◆ **Task statement**
List each line of the data that holds the string "agent".
+++ Records provided
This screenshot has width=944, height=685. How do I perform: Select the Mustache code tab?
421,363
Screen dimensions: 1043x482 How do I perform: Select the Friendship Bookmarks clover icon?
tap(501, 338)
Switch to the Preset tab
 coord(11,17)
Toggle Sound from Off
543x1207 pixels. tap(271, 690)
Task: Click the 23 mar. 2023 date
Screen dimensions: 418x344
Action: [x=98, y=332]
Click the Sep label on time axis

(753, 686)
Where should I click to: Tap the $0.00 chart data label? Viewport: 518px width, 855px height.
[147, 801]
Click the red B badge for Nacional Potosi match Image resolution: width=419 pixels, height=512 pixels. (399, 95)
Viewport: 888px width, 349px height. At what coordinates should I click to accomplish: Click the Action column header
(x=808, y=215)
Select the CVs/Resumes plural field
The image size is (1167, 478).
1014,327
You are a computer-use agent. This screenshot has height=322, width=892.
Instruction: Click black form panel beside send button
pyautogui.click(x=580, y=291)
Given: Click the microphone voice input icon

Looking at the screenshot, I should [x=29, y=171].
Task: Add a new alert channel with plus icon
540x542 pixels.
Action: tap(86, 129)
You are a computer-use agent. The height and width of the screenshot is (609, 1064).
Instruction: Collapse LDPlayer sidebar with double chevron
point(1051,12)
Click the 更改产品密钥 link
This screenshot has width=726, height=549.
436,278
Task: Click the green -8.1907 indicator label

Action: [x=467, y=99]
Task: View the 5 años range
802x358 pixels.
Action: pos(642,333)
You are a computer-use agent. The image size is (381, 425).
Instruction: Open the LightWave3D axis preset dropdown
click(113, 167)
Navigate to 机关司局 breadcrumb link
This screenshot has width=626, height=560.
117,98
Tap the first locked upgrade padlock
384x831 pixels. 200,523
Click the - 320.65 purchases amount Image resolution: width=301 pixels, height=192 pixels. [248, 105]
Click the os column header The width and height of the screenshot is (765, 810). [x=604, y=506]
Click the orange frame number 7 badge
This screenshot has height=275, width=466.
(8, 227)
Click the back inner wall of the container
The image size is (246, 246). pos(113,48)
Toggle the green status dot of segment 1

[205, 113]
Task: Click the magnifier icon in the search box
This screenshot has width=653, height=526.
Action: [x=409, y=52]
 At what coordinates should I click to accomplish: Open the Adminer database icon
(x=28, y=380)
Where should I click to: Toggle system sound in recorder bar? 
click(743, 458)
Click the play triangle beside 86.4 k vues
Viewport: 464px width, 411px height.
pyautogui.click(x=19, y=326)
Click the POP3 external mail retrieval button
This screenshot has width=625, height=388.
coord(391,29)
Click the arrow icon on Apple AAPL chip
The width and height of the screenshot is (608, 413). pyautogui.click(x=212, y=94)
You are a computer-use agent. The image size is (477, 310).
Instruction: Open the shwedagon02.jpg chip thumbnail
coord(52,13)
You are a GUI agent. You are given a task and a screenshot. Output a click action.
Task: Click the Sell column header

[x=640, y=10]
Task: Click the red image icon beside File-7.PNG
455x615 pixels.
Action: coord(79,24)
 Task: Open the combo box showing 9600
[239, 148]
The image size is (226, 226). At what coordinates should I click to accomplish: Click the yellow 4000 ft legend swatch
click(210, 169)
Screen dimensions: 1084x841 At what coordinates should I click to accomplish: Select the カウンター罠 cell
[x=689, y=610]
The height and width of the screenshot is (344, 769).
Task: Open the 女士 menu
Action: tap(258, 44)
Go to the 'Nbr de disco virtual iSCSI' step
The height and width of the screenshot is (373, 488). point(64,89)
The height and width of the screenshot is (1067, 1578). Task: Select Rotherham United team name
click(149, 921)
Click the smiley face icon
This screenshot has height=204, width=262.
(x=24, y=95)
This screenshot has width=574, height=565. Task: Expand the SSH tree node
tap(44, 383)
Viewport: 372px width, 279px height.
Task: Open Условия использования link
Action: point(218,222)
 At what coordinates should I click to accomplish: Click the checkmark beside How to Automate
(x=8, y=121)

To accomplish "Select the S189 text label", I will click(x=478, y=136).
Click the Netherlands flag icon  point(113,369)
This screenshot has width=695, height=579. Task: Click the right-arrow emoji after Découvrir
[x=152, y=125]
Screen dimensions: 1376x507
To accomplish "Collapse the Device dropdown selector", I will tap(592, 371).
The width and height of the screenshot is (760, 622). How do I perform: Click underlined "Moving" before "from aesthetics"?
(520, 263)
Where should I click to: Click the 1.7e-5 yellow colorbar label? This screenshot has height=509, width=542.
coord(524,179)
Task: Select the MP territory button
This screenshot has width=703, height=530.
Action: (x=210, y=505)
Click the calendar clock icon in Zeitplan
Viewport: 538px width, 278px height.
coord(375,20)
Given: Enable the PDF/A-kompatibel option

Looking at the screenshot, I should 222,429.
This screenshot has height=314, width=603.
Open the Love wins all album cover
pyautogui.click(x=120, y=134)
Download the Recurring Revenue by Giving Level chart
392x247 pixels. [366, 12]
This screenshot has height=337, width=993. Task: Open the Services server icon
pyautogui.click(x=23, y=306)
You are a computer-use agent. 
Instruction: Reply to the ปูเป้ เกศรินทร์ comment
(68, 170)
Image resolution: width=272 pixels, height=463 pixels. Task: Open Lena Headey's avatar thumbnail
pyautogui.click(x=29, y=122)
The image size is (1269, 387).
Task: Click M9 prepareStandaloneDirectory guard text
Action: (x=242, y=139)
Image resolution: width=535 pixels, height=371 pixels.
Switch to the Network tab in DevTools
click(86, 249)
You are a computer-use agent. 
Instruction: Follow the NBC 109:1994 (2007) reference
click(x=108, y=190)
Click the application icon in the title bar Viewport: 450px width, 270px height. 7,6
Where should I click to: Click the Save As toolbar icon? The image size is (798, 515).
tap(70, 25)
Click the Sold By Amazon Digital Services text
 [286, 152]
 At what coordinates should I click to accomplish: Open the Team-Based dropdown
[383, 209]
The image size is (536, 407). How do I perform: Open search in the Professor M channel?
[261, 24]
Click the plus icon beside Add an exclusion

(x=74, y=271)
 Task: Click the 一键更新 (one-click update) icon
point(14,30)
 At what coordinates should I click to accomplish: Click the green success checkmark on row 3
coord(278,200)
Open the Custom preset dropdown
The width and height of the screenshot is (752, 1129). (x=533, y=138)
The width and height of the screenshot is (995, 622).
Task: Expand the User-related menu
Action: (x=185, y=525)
++++++
◆ **Solved problem**
You are a computer-use agent. This screenshot has height=322, width=892.
You are a computer-use agent. The height and width of the screenshot is (609, 1064).
You are a computer-use agent. The image size is (381, 425).
You are a computer-use agent. The image size is (477, 310).
You are a GUI agent. You are given a task and a screenshot. Output a click action.
You are a computer-use agent. 
You are a computer-use agent. 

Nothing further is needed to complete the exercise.